Gerçekten İran nükleer bombadan bir ay uzaklıkta mı?

New York Times'ın dediği gibi İran nükleer bombadan bir ay uzakta mı? Ehud Barak neden bu "kehanete" katılıyor ve cevaben hangi seçenekleri sunuyor? İstihbarat şefi neden Süleymani suikastındaki rolünü açıkladı? İran gerçekten Kıbrıs'taki iş adamlarını öldürmeyi planladı mı?

7 Ekim 2021 Perşembe

İNTİZAR - "Ilımlı" olmakla bilinen merhum İran Cumhurbaşkanı Haşimi Rafsancani, açıklamalarından birinde, İsrail devletinin bu günlerde karşılaştığı “ikilemi”, generaller ve üst düzey siyasi seçkinler (Başbakanlar ve savunma bakanları) arasında ateşli bir tartışma durumuna yansıyan ifadelerinden birinde özetlemişti. Dört kelimeyle "İsrail tek bombalı bir devlettir" ve demek istediği bomba nükleer bir bombadır.

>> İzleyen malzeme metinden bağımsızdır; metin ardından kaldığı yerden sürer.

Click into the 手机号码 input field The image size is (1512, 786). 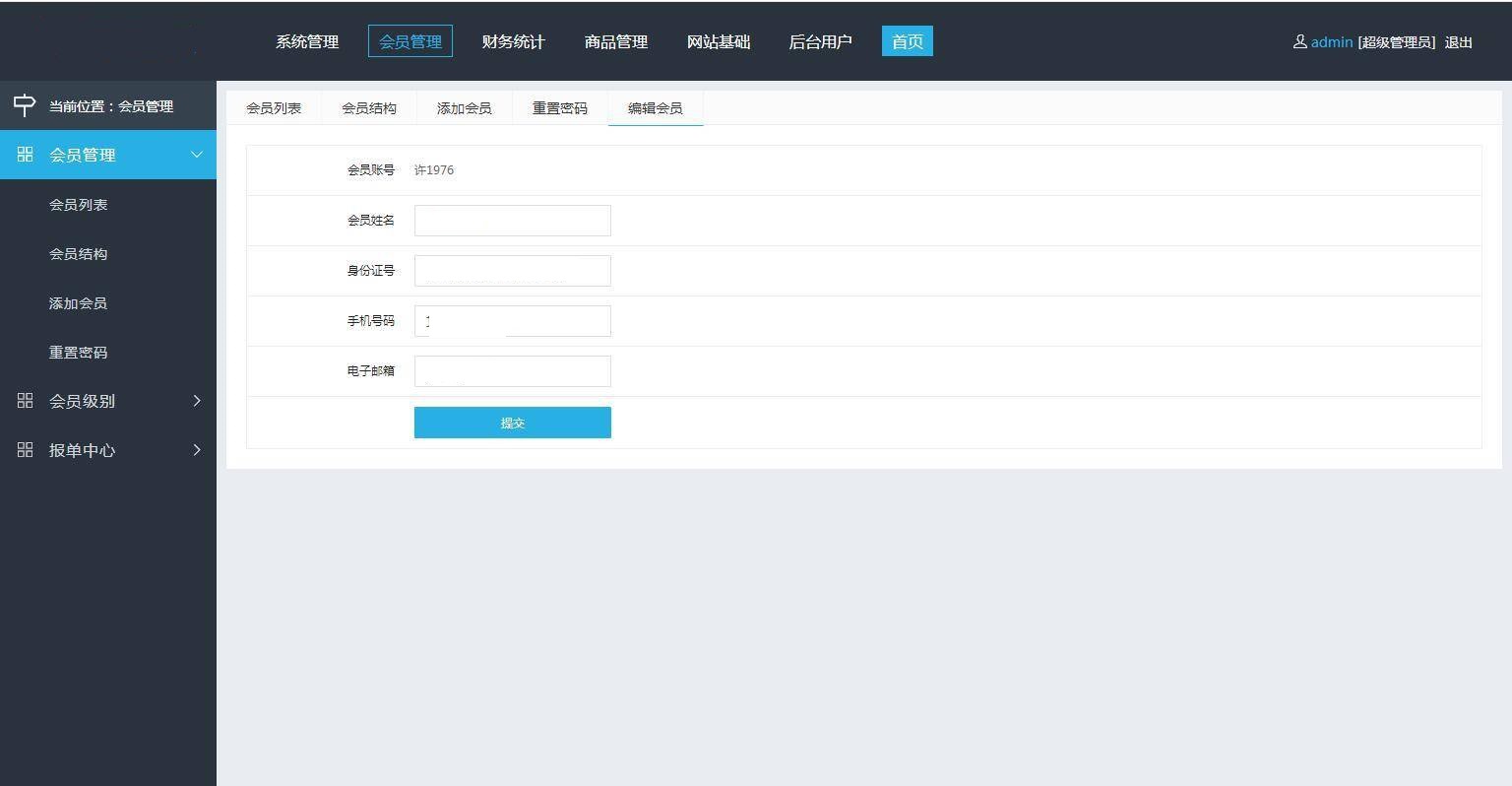point(512,321)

New York Times, birkaç gün önce üst düzey bir ABD nükleer uzmanının (adını vermediği) İran'ın “nükleer bomba üretecek kadar uranyumu zenginleştirmekten bir ay uzakta olduğunu" söylediğini aktardığında, bu artan İsrail endişesinin ve kafa karışıklığının yarasına adeta tuz yığınları döktü.

Birçok İsrailli general ve uzman, New York Times uzmanıyla hemfikir, ancak zaman dilimi konusunda aynı fikirde değiller, özellikle de bu tartışma alanına giren ve en karamsar olan general ve eski başbakan Ehud Barak, “İran nükleer bir devlet olacak ve buna karşı yapılacak herhangi bir askeri eylem sınırlı olacaktır. Etkisi ve çözümü, Netanyahu'nun yok ettiği Washington ile ilişkileri güçlendirmektir”.

***

İsrail Ulusal Güvenlik Konseyi Başkanı General Eyal Hulta, yenilgi ile birlikte ABD ordusunun Afganistan'dan çekilmesinden sonra İran'ın Orta Doğu'daki nükleer silahlar ve ABD politikasına yönelik hızlandırılmış ilerlemesine karşı iki ülkenin karşı koyma seçeneklerini görüşmek üzere Salı günü ABD'li mevkidaşı Jake Sullivan ile görüşmek üzere Washington'a gitti.
 
Şu anda hem siyasi hem de askeri İsrail seçkinleri arasında tekrarlanan ve birçok İsrail medya kuruluşunun meşguliyeti haline gelen acil soru, “Ne yapılabilir ve biz ne yapabiliriz?”

İsrail hükümetinin önünde iki ana seçenek olduğu konusunda neredeyse fikir birliği var:

Birincisi: 1981'de Irak nükleer reaktörünün "Temmuz" ve 2007'de Deyrizor'un doğusundaki Suriye nükleer reaktörünün imhasına benzer şekilde, İran nükleer programlarını vurmak için gizli savaş uçaklarını (F-35) veya F-16 bombardıman uçaklarını göndermek.

İkincisi: Önümüzdeki yıllarda bu İran nükleer “tümörü” ile yaşamak, nükleer belirsizlik ve nükleer silahlara sahip olmanın bir caydırıcılık biçimi olarak kamuoyu tarafından tanınmasıdır.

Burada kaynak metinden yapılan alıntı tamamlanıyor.